** START OF SUPPLIED PASSAGE **
THE LETTERS OF RALPH VAUGHAN WILLIAMS

Letter from Ralph Vaughan Williams to Alexander Burnard

Letter No. VWL3988

Letter from Ralph Vaughan Williams to Alexander Burnard

Letter No.: VWL3988


The White Gates,
Westcott Road,
Dorking.

Jan 2d 1933

My Dear Friend
First heartiest congratulations on the Doctorate, & then best wishes to you & your Phyllis for the new year & good luck to your attempt on the directorship. I’ve been through the “Allegro” pretty thoroughly now.
There is much which I like in it & much that I do not like so much.
The choral writing is uniformly good I think.
** END OF SUPPLIED PASSAGE **
** START OF DATA LISTING **
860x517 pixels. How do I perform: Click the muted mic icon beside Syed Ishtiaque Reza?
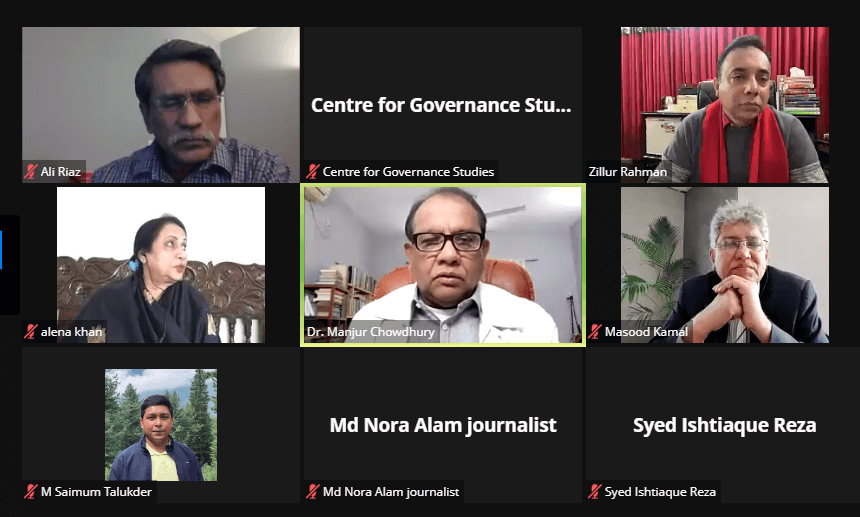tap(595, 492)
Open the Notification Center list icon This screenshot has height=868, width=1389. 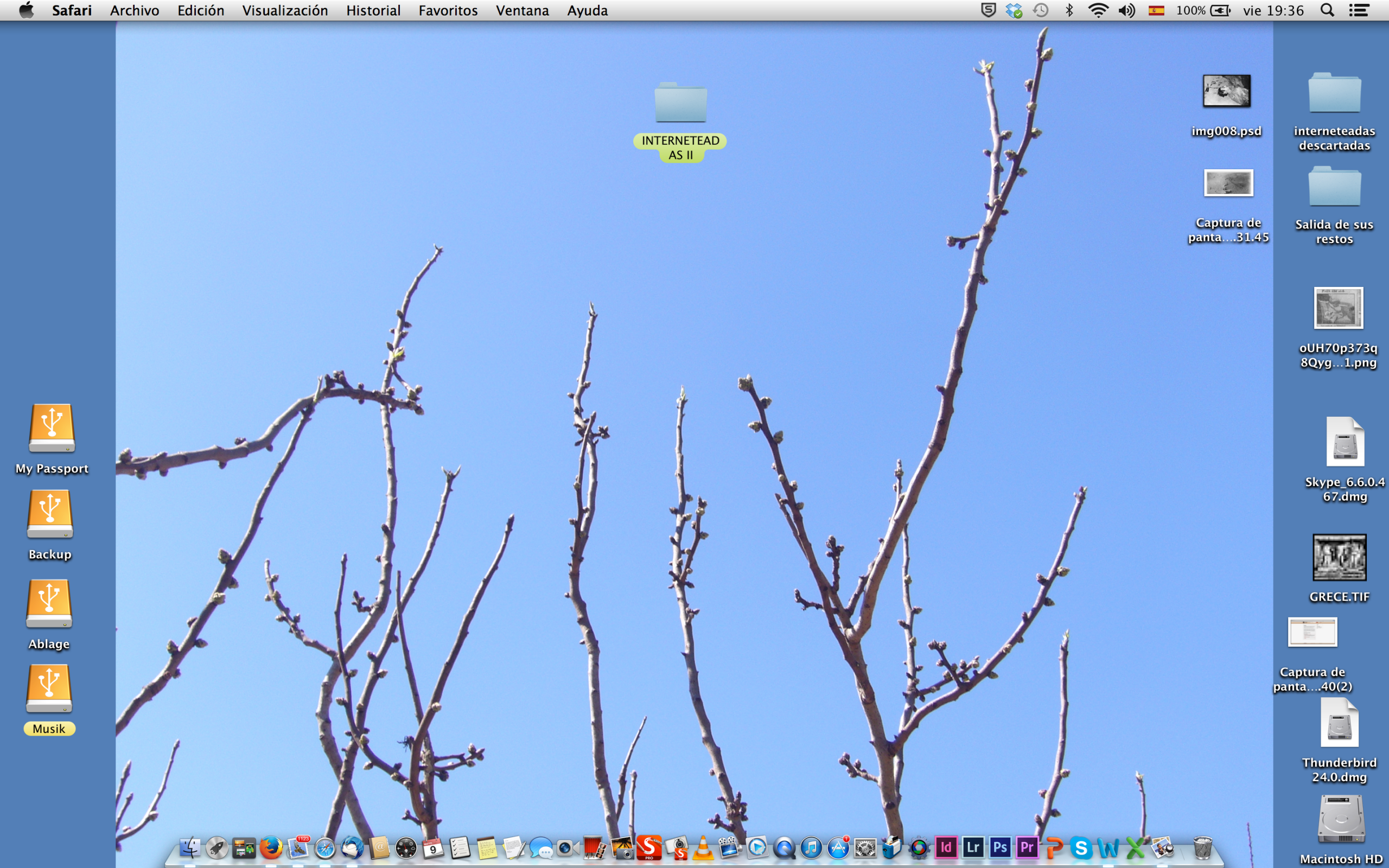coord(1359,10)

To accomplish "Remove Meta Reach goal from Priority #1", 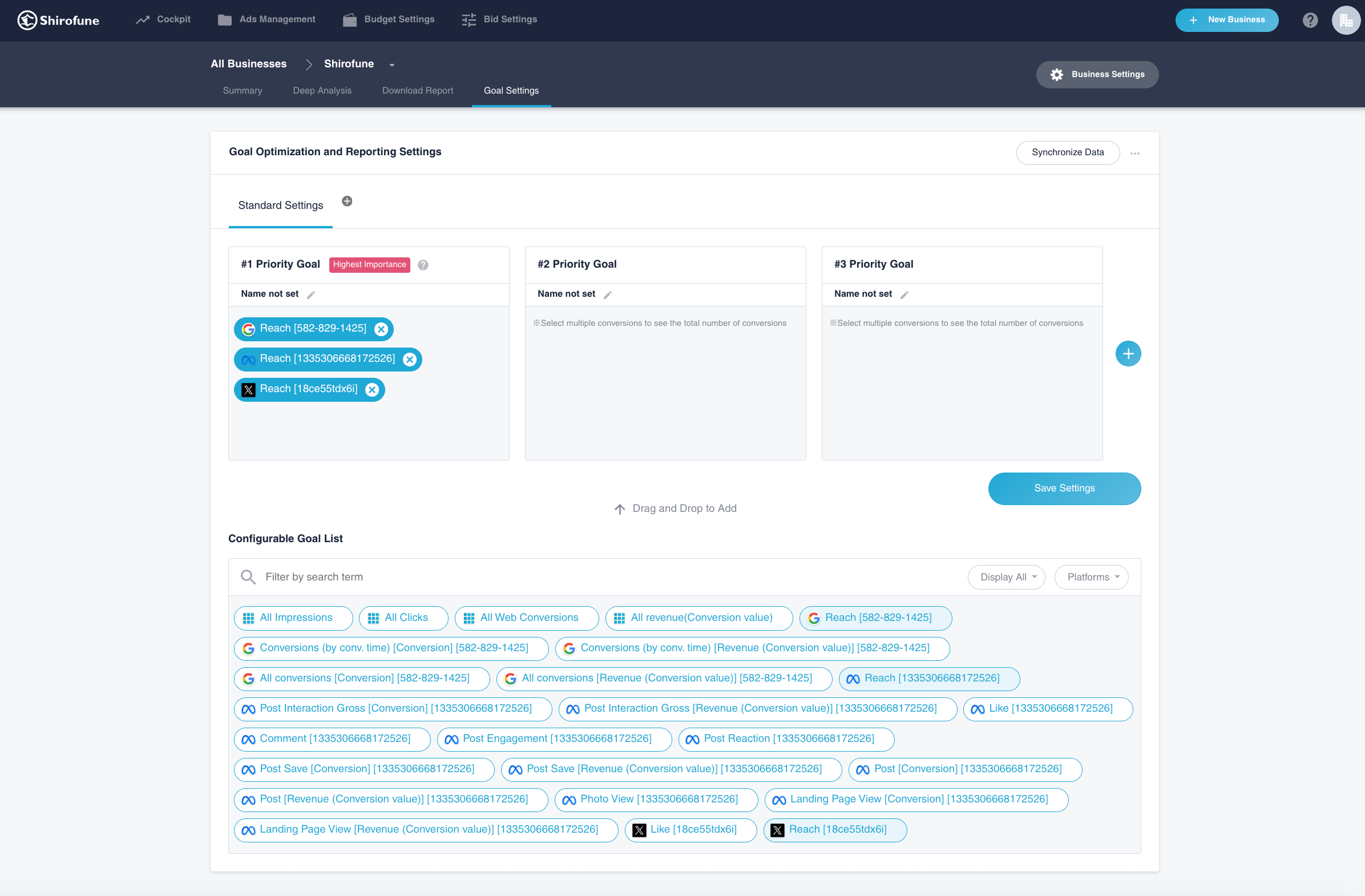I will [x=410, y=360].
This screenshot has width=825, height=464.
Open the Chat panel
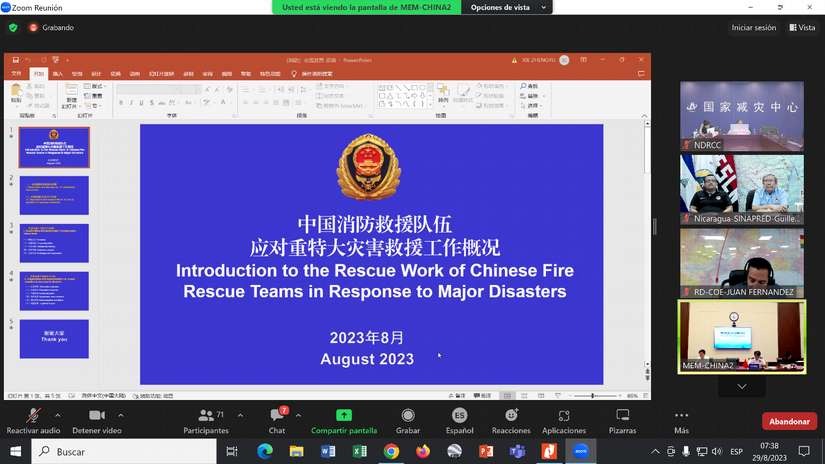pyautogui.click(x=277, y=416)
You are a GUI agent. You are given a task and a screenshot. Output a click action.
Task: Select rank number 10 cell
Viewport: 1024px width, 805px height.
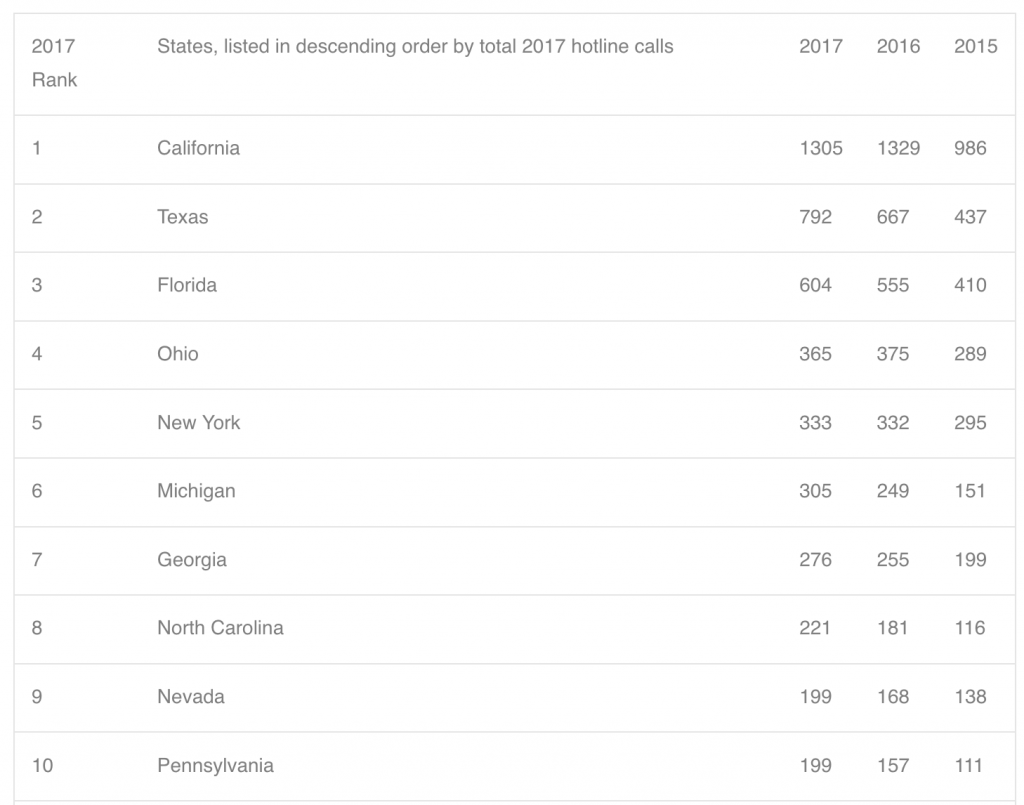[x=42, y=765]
** END OF DATA LISTING **
Reproduce the part of the Vaughan Williams letter above between "My Dear Friend" and "pretty thoroughly now.", inclusive, word for word.

My Dear Friend
First heartiest congratulations on the Doctorate, & then best wishes to you & your Phyllis for the new year & good luck to your attempt on the directorship. I’ve been through the “Allegro” pretty thoroughly now.